The way Spotify adds context is so simple and intuitive, you wonder why others don’t do the same. For example, I get “start the week strong” recommendations on Mondays and “the weekend is here” on a weekend. Also, interestingly, while using Spotify on the Car-Play in my car, I started getting recommendations for my commute. Clever and so timely.
D. True Personalization: finally, the magic with Spotify happens when it brings all this information together to deliver a unique experience for you, which is a mix of both familiar and new. There are some key insights worth noting here.

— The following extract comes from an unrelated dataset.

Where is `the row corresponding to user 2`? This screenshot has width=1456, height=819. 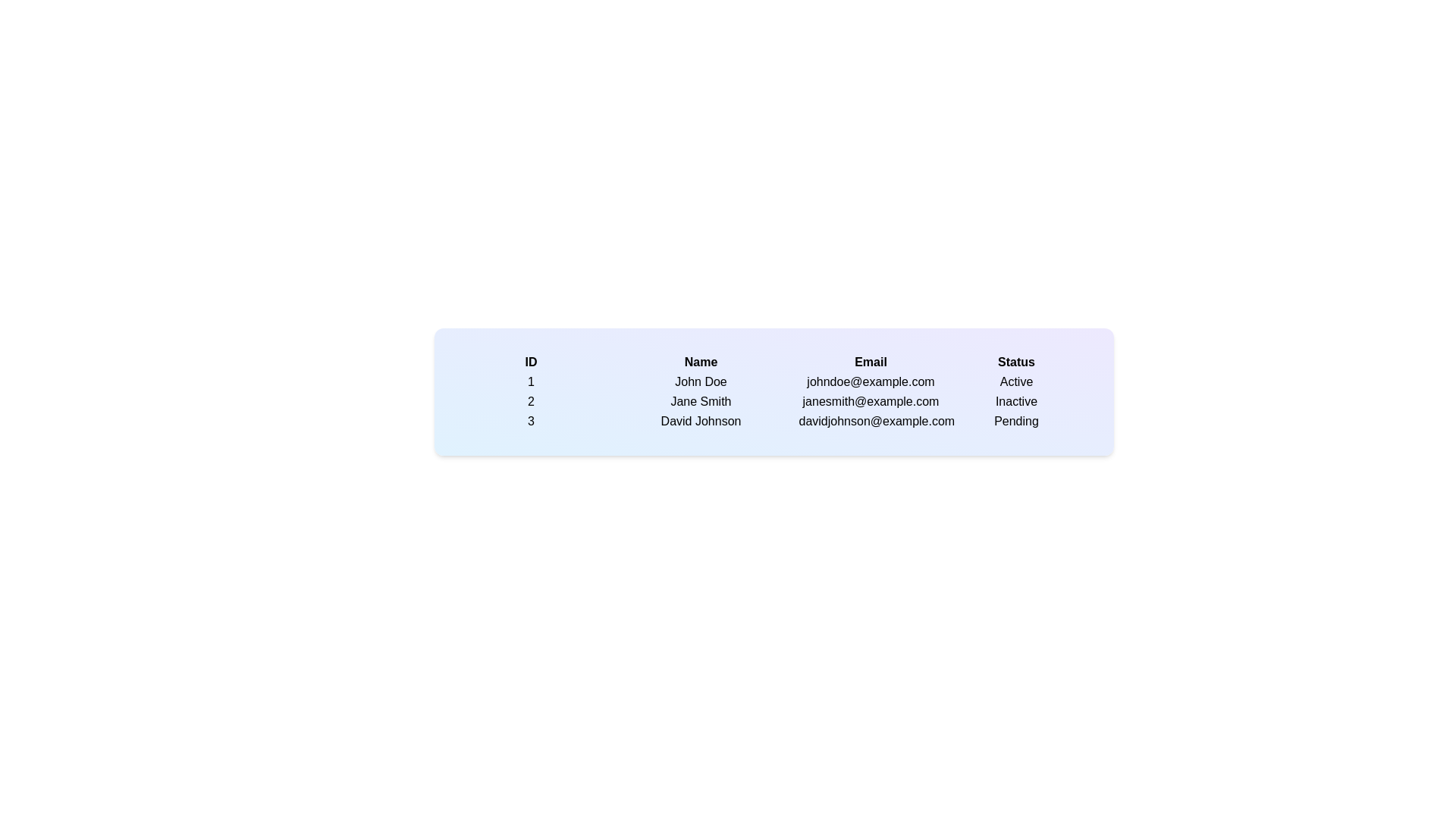 the row corresponding to user 2 is located at coordinates (531, 400).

- The Discover Weekly playlist is a compilation of new songs you have never listened to before but are based on the songs you have listened to and loved. Even though I had not heard of some of the artists or songs on that list, they seemed quite familiar and quickly moved to my favorite playlists. I was surprised to learn that I have a thing for Pop, especially some of the songs teens are listening to (embarrassing, but true 😳). If it wasn’t for the algorithm, I would have never found those songs in my library.
2. The Daily Mixes: this blew me away the first time I discovered this personalized playlist. After my first two weeks, all the songs I had heard were neatly organized into playlists based on the genre of music — Western Pop, Indian, Latin, Electronic, and Meditation Music. So whatever mood I was in, I had a playlist for it. Remember, mix tapes? 😃
3. The Surprise element: As the year came to a close, I was presented with insights into my listening habits with my favorite songs of the year, number of hours of music I listened to, number of times I listened to my favorite song, a comparison of my tastes with others in my age group, etc. It was a great use of data to educate and surprise me, and a friendly reminder that someone was working hard to make sense of all my data. While some may feel worried about privacy, I absolutely loved it.
Applying the same principles as listed above, you can create an equivalent fashion version. See below:
While e-retailers have long aspired to personalize the customer experience, very few have come close to one that quite matches up to the Spotify experience. This exercise has helped me better understand the fundamental principles and has inspired me to work harder to deliver delightful customer experiences through automated and scalable personalization. The abundance of data and computing, and the sophistication of algorithms are opening up new horizons for personalization and I can’t wait to see and help shape the future.